COA: P165-M DAP funds used to pay congressional franking privilege-A A +A
Wednesday, September 3, 2014
SOME P165 million from the Disbursement Acceleration Program (DAP) was spent for the payment of congressional franking privilege and premium payments of the Philippine Postal Corporation (PPC) for its employees' retirement and health insurance, the Commission on Audit (COA) reported Wednesday.
In its 2013 annual report for PPC, COA said the state-owned corporation received a total P644 million in DAP funds in 2011 and spent P479 million of the amount to repurchase its Quezon City post office property from a commercial bank that foreclosed it.
COA examiners has recommended and called for an investigation into the failure of PPC officials and its personnel to reconcile and account for the cash advances and file criminal or administrative charges, if warranted.
The audit report revealed that the P65 million of DAP allocation was spent to cover employers contributions to the Government Service Insurance System (GSIS) and the Philippine Health Insurance Corporation (PhilHealth) while P100 million was transferred to the PPC supposedly to cover expenses for the franking privileges of members of Congress.
A franking privilege refers to the right of members of the House of Representatives and the Senate to transmit mail matters under their signature at the expense of government.
"The balance of P165 million was entirely used by PPC for remittance of its GSIS premium contributions and nothing was paid for PHIC premiums contributions and franking privileges," noted COA.
The COA noted that they sought a clarification from Budget Secretary Florencio Abad to determine if his office had indeed authorized PPC to pay DAP funds to cover GSIS premiums.
In response to the COA query, Budget Undersecretary Luz Cantor, in a letter, said, "Since the release of P100million forms part of PPCs revenue, PPC has the discretion to identify and settle its priority obligations. In the instant case, PPC utilized the whole Amount of P165 million to settle its unpaid obligations with the GSIS."
The COA also said that over P4 billion in conditional cash transfer funds distributed to poor families in 2013 were not liquidated for the year.
This prompted auditors to demand PPC to pinpoint responsibility and if warranted, take legal action against them.
The COA noted that the P2.282 billion of the P4.72 billion in CCT funds distributed for the year was belatedly liquidated two months ago, but auditors remained apprehensive about the veracity of the liquidation reports.

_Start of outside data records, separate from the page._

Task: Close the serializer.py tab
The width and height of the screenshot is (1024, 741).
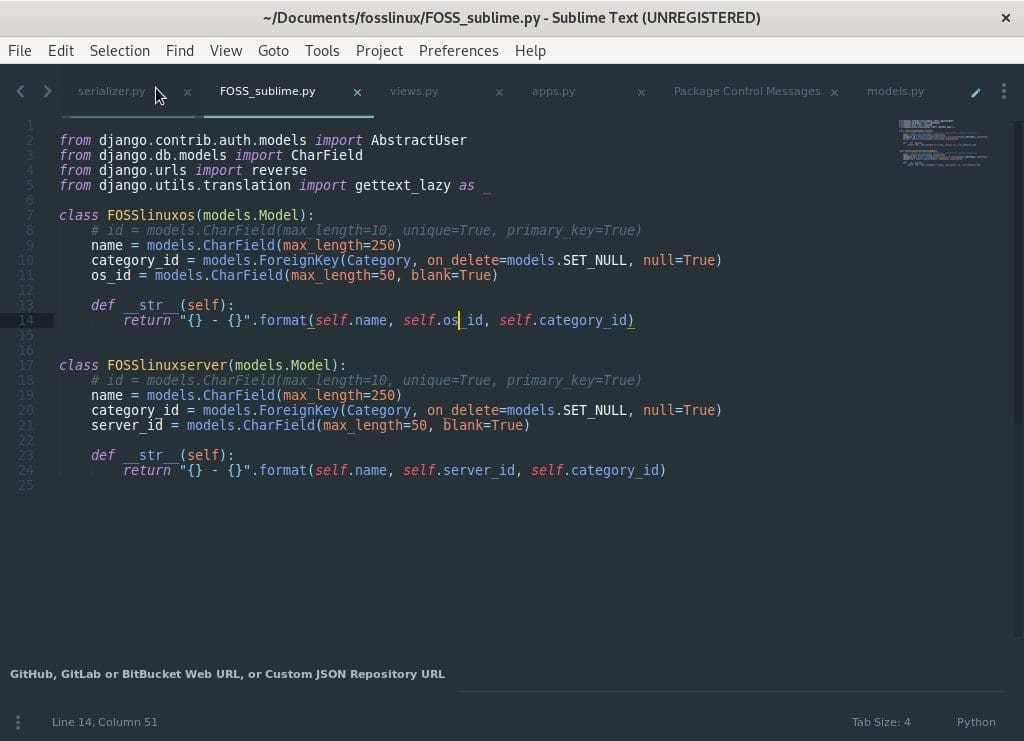Action: click(187, 92)
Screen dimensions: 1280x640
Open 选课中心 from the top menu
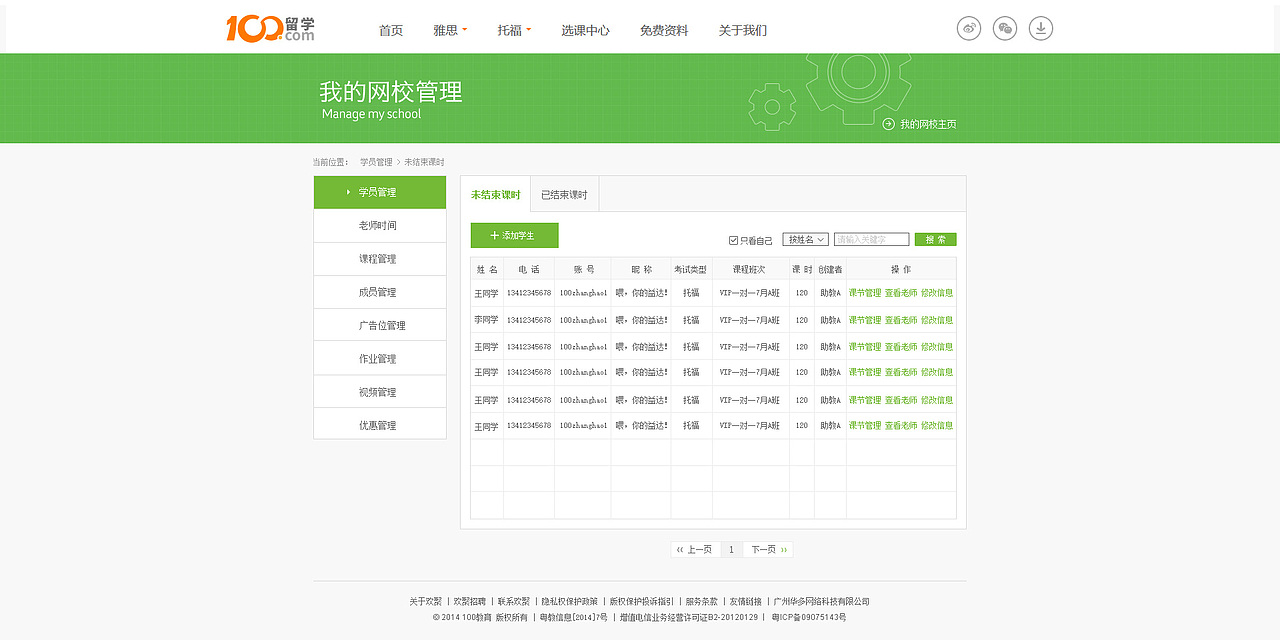click(587, 30)
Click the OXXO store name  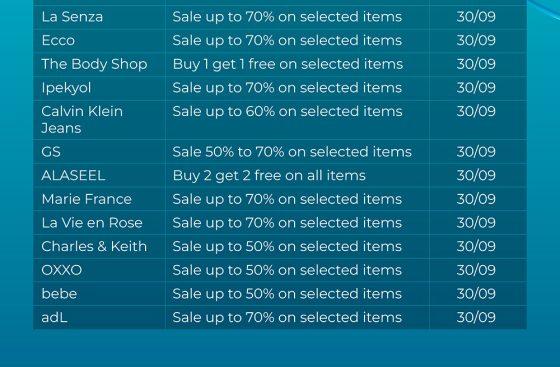pos(61,270)
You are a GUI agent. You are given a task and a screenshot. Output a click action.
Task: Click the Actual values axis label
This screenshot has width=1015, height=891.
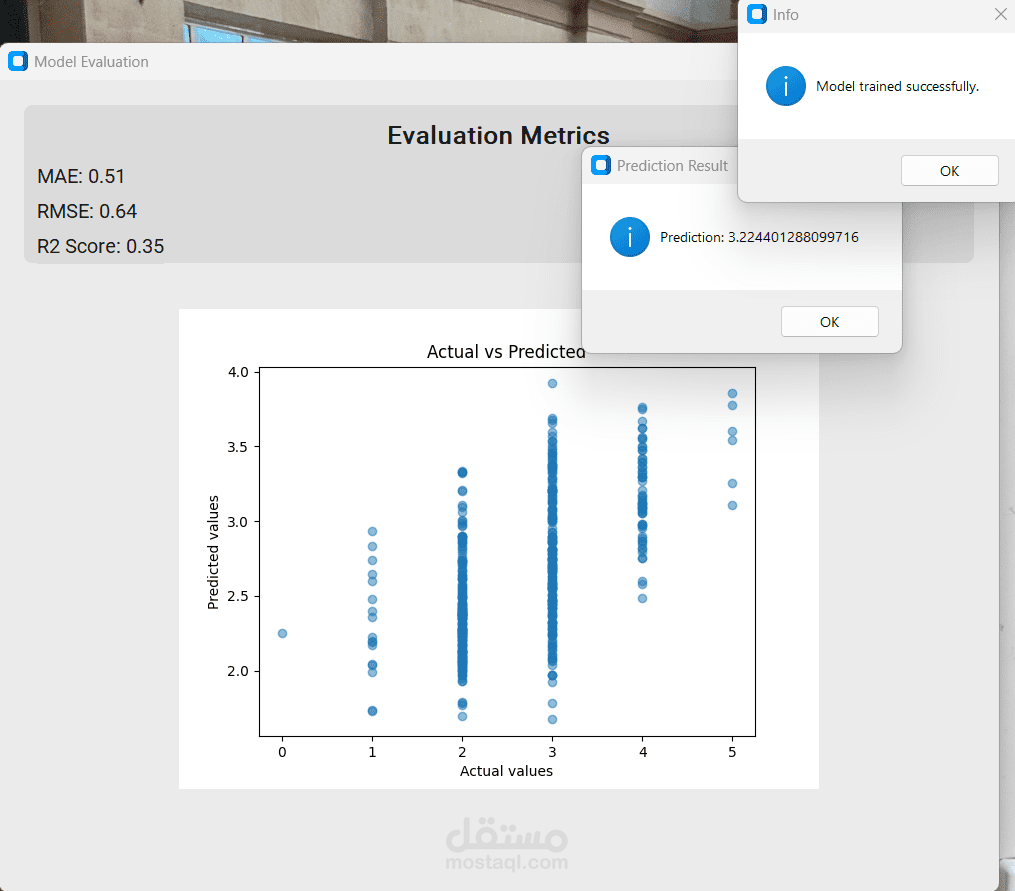click(506, 771)
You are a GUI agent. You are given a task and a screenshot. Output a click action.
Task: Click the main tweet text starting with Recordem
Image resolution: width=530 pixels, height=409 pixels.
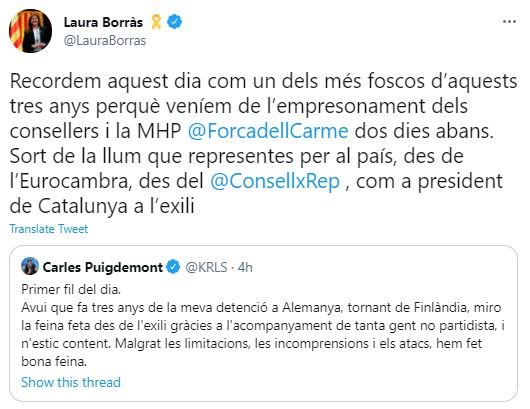[264, 143]
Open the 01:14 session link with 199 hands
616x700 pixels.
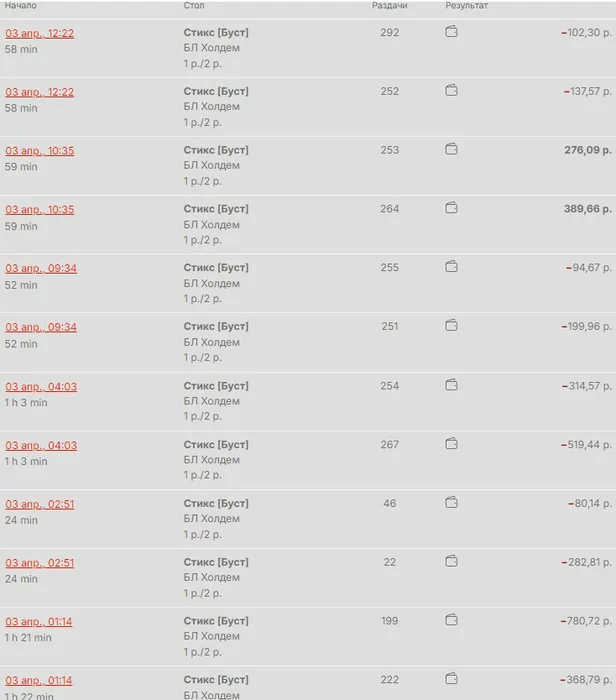coord(39,622)
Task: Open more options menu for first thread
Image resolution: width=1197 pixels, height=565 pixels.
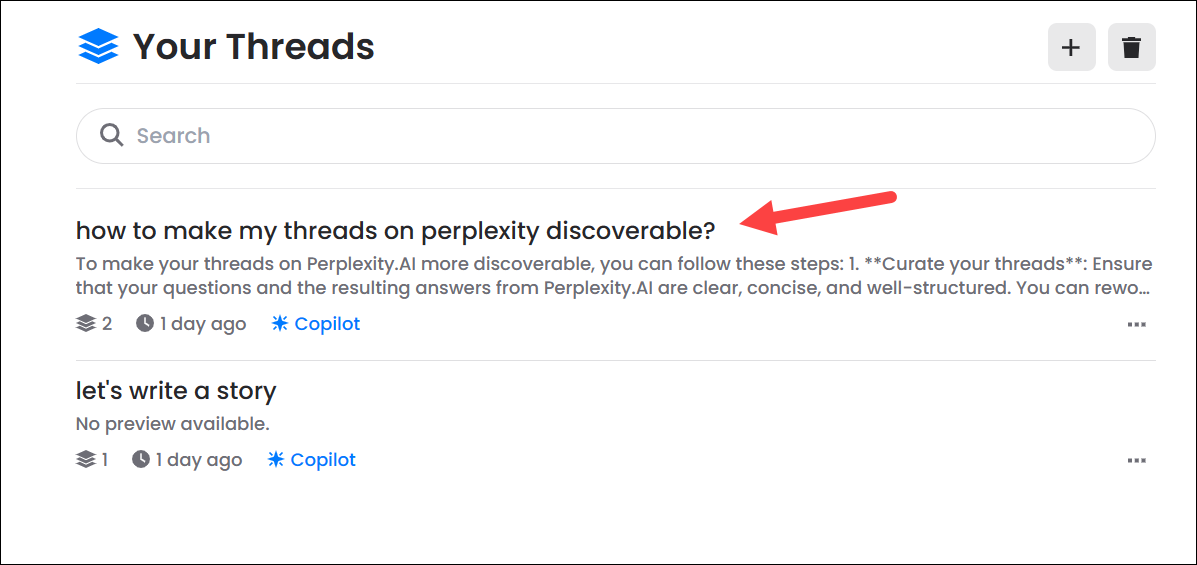Action: 1136,325
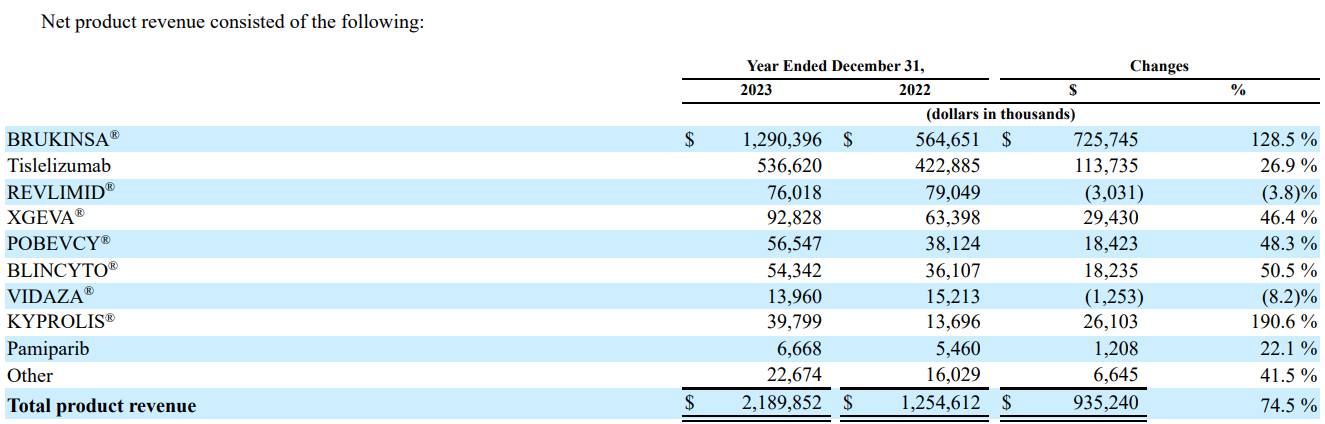Select the BLINCYTO product name

point(62,270)
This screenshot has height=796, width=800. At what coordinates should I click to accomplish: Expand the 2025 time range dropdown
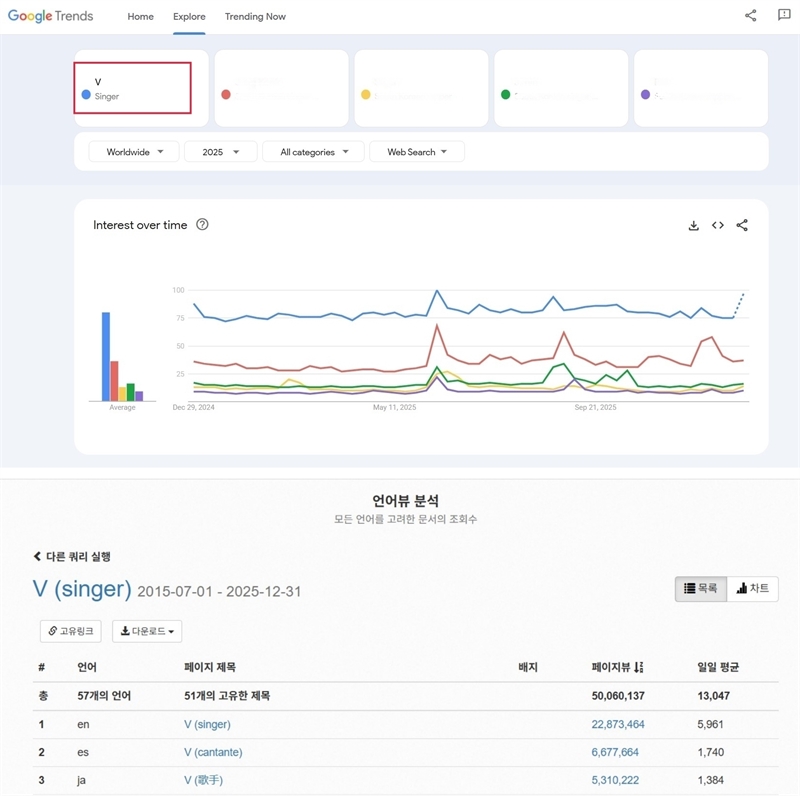point(220,152)
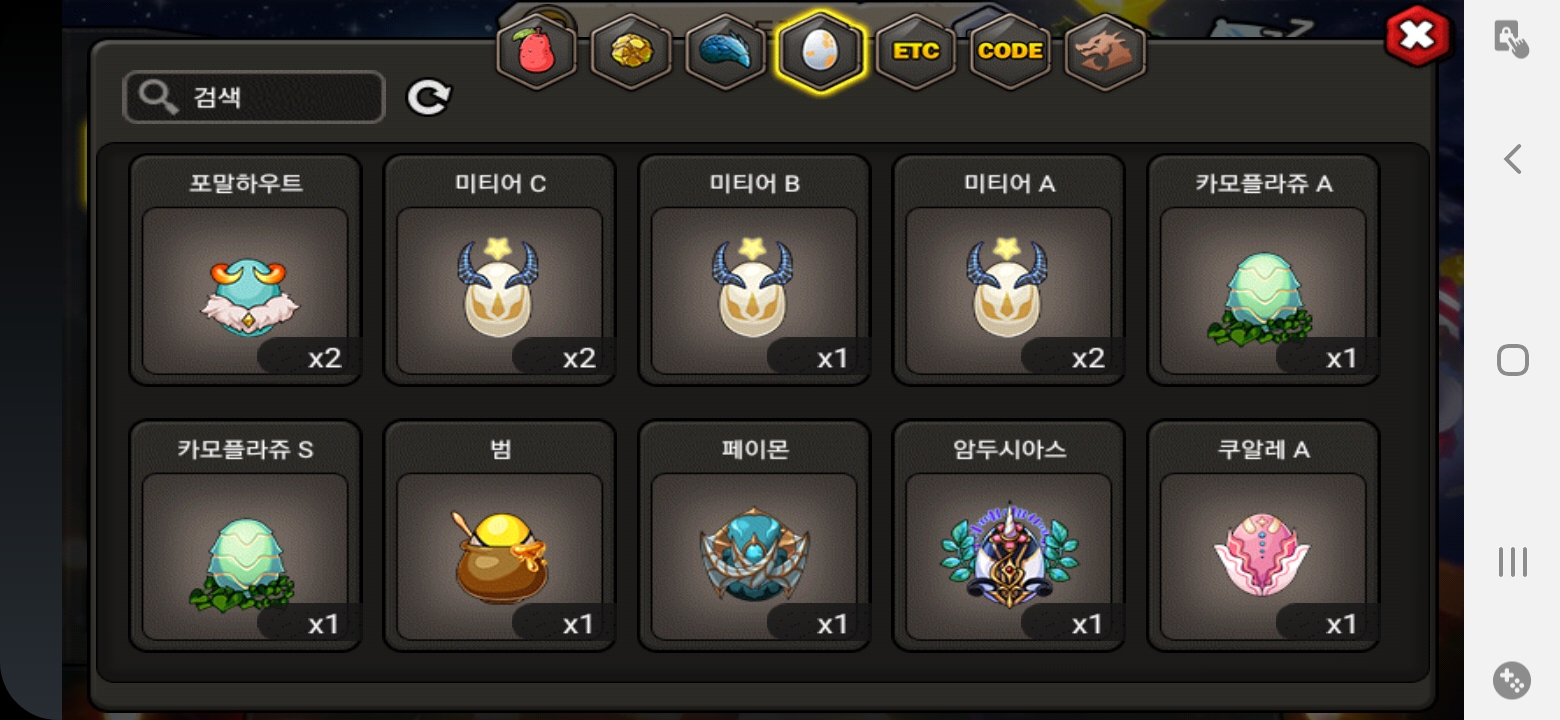The width and height of the screenshot is (1560, 720).
Task: Open the ETC tab
Action: 915,51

"However, these liquidation reports were stated in lump sum amounts without details or breakdown that could be matched with the individual Certification of Liquidatioin issued by the DSWD," the report submitted by COA Director IV Rufina Laquidanum stated.
The audit agency also noted huge shortages in the fund, saying that a total P13.53 million in PPC funds was infused to the CCT program to cover cash shortages resulting in "alleged robberies/holdups suffered in carrying out the 4Ps".
Auditors see the PPC move as an act of "relieving the accountable officers for the unliquidated cash advances granted them."
The PPC headed by Postmaster General and former Bulacan governor Josefina de la Cruz was placed responsible in distributing a portion of government's dole-out program for the poor or the CCT, also known as the 4Ps or the Pantawid Pamilyang Pilipino Program.
The PPC has been tapped by the Land Bank of the Philippines (LBP) for help in quickly and safely distributing CCT proceeds to beneficiaries.
Last year, the government-owned bank gave PPC P5.23 billion for delivery to beneficiaries of the CCT program but only P748.60 million was fully accounted through liquidation as of December 31, 2013.
"Of the unliquidated cash advances of P4.937 billion, the amount of P4.727 billion was overdue, and P0.209 billion were still in the custody of the Cluster Postmaster Head awaiting for the DSWD advice on the actual date of distribution to the beneficiaries," the audit report stated.
In response, the PPC management pinpointed the lack of manpower and the "unexpected and sudden increase" in volume of CCT transactions.
But the state auditors warned that the weak or even seemingly lack of processing, internal accounting and reporting controls in the implementation and operations of the CCT program, if not addressed immediately, would further result in unmanageable proportion of unliquidated cash advances.
The audit agency also stressed that "excess or undistributed cash" still being held by payout postmasters cold expose the funds to malversation, theft or other risks.
"Strictly require the CCT payout postmasters to immediately liquidate their cash advances as soon as the cash grants are delivered to the beneficiaries; and if possible, strictly impose sanctions on those who deliberately failed to liquidated their cash advances within the prescribed period," COA recommended. (Sunnex)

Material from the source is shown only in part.